* _ACTIVITY_
Output range, inclusive: from the line containing "首页 (477, 87)" to the line containing "华纳云日本VPS测评-CN2优化线路实测 (409, 2394)". Restate those lines from the data below word for word and only those.

* _RECORD SET_
◇ ◇ ◇ ◇

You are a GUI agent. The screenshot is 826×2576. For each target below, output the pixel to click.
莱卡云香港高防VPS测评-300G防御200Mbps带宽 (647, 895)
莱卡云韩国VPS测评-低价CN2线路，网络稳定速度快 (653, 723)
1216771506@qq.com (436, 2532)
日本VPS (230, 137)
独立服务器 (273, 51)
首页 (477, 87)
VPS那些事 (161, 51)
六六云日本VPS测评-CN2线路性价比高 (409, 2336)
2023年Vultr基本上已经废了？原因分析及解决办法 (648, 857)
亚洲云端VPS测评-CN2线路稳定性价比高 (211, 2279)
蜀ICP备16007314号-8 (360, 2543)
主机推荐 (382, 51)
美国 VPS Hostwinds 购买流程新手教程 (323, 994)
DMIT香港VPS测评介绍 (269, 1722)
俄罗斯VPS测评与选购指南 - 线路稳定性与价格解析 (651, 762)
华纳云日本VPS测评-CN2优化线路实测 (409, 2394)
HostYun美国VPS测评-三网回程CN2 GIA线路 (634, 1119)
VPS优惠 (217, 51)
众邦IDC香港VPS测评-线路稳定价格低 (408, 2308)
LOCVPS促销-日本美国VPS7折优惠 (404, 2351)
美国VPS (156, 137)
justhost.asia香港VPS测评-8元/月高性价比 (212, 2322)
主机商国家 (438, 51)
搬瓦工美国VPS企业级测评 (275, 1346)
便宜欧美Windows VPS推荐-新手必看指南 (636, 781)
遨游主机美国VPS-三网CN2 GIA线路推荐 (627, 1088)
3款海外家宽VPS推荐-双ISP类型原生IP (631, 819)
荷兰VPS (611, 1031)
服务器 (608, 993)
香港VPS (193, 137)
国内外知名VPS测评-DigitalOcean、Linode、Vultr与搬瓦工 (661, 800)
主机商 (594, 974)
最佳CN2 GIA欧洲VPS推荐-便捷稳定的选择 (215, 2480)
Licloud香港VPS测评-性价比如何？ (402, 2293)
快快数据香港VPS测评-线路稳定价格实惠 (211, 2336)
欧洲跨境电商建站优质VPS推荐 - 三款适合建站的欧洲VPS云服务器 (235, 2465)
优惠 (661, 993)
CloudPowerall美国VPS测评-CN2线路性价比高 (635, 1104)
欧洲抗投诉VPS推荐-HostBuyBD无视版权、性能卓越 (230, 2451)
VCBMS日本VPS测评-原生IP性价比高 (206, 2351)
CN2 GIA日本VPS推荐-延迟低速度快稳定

◇ ◇ ◇ ◇

* _ANSWER BOX_
首页 (477, 87)
VPS那些事 (161, 51)
六六云日本VPS测评-CN2线路性价比高 (409, 2336)
2023年Vultr基本上已经废了？原因分析及解决办法 (648, 857)
亚洲云端VPS测评-CN2线路稳定性价比高 (211, 2279)
蜀ICP备16007314号-8 (360, 2543)
主机推荐 (382, 51)
美国 VPS Hostwinds 购买流程新手教程 (323, 994)
DMIT香港VPS测评介绍 (269, 1722)
俄罗斯VPS测评与选购指南 - 线路稳定性与价格解析 (651, 762)
华纳云日本VPS测评-CN2优化线路实测 (409, 2394)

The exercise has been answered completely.